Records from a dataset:
╔══
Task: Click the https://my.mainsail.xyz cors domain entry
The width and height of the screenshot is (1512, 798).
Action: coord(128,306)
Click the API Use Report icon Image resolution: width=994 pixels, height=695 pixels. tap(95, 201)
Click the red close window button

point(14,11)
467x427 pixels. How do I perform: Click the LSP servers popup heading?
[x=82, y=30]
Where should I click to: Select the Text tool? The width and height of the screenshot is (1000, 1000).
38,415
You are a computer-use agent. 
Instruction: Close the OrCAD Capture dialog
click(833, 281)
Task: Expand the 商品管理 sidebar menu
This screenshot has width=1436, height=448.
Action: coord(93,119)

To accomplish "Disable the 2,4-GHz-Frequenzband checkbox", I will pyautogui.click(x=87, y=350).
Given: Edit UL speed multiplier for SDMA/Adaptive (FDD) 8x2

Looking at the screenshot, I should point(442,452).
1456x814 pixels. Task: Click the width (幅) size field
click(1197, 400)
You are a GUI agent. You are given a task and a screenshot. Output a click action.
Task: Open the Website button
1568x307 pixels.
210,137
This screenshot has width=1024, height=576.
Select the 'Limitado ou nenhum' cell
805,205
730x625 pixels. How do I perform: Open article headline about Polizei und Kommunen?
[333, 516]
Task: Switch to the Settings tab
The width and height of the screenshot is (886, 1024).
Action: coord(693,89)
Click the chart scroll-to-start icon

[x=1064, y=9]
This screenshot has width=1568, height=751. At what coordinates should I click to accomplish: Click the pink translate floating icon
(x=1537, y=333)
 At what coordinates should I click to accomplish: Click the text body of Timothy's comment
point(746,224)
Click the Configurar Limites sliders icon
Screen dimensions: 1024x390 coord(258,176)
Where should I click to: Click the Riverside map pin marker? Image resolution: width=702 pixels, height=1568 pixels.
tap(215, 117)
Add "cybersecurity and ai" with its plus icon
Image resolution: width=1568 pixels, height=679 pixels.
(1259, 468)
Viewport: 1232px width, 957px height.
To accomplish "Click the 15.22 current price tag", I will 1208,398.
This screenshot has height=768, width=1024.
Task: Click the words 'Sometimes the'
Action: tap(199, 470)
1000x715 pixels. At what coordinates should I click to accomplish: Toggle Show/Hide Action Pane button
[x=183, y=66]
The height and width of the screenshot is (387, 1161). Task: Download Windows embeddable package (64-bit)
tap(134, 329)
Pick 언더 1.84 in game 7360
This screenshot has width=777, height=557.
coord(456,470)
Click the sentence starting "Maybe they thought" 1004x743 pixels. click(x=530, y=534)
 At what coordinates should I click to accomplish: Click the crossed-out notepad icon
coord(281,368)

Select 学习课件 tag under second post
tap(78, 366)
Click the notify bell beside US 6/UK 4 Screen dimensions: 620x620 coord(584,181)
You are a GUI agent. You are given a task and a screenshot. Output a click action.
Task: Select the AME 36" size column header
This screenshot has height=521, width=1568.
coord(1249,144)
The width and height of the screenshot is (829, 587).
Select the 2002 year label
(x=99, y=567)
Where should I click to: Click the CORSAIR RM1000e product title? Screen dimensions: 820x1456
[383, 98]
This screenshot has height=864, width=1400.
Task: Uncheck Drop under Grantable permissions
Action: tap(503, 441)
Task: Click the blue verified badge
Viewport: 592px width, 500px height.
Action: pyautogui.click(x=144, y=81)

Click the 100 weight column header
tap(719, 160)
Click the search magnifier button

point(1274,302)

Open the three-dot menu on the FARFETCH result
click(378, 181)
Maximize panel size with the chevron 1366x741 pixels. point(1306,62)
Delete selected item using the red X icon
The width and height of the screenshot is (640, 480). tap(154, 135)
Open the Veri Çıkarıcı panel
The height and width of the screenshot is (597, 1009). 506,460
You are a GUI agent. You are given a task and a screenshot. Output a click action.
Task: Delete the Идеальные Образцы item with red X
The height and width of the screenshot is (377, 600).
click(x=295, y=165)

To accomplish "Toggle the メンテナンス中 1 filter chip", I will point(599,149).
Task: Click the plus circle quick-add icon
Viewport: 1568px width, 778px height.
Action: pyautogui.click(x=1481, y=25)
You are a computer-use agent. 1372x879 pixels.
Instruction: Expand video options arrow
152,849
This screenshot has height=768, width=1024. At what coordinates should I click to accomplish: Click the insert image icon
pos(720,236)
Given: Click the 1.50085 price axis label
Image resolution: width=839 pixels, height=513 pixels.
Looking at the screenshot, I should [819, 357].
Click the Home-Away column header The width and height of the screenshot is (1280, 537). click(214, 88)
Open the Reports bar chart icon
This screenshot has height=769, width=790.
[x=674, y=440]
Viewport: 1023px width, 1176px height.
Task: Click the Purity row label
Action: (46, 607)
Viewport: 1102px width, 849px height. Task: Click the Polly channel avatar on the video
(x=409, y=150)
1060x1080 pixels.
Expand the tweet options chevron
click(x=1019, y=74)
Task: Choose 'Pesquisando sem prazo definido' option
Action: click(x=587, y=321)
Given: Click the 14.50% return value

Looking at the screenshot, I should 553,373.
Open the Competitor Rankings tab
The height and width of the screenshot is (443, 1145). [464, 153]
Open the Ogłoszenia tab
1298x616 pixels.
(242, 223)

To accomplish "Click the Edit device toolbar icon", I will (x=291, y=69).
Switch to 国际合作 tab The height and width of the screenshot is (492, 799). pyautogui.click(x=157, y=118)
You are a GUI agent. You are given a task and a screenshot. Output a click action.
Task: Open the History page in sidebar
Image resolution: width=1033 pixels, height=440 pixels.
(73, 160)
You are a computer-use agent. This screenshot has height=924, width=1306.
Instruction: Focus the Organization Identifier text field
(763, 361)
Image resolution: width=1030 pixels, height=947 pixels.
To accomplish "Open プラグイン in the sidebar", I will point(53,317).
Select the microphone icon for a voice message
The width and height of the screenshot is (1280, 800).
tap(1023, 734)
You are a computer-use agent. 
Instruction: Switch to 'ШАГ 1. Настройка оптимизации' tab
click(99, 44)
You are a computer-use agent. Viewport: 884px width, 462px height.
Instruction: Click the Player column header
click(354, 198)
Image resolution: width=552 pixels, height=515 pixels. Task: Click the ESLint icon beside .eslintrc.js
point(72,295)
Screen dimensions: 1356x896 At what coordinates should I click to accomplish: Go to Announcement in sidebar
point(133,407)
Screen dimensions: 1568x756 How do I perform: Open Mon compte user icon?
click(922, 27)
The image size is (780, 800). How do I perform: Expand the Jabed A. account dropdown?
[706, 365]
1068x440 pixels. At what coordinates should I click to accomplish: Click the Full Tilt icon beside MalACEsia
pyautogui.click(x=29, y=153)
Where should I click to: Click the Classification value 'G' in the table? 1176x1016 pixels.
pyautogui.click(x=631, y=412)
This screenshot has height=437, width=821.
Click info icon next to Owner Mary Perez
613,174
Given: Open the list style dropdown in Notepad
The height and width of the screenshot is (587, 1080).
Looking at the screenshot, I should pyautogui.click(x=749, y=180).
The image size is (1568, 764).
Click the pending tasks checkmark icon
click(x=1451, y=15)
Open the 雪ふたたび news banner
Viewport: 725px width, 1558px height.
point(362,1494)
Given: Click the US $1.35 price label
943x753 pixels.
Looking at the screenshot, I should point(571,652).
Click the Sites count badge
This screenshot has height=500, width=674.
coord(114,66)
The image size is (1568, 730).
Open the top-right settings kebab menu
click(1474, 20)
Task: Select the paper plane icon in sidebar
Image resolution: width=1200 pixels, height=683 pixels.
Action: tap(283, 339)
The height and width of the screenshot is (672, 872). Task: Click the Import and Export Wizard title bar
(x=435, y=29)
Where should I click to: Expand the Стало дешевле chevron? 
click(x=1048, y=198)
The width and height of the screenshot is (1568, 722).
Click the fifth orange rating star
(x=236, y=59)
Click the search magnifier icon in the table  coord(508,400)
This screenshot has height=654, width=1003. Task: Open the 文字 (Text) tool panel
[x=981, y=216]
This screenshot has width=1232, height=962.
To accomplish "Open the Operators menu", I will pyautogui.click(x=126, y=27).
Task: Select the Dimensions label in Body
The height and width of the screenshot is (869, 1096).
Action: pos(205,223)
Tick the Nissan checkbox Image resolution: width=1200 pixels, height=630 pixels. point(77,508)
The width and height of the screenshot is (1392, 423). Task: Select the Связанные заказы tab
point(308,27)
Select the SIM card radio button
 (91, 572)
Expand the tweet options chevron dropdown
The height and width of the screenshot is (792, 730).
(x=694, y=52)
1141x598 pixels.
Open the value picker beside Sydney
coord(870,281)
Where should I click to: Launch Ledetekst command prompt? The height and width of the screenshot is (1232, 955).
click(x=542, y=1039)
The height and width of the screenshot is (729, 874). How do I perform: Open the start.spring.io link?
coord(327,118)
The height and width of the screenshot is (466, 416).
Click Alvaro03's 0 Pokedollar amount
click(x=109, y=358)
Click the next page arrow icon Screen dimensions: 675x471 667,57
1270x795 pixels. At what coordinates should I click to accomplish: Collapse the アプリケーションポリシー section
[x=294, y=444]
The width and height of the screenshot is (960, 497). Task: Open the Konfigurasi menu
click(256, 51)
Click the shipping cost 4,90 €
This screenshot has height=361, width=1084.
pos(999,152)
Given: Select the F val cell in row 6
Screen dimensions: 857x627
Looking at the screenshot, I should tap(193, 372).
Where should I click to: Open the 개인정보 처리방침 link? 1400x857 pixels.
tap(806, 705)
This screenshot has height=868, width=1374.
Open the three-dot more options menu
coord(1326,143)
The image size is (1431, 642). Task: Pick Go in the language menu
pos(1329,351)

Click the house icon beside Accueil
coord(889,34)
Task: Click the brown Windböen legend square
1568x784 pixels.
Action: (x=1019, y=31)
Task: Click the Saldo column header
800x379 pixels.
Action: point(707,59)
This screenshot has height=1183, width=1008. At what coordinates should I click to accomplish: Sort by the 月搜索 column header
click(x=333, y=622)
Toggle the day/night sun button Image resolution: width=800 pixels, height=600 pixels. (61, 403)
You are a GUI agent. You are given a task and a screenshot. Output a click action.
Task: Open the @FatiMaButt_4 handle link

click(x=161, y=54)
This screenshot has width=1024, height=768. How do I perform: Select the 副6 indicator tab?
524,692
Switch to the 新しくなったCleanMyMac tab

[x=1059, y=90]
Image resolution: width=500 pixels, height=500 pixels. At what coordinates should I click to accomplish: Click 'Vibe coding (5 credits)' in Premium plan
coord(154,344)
╚══
→ **Exercise goal**:
Determine the number of lines in the entries that hold "computer". Reply with that number only.

→ **Result of this task**:
5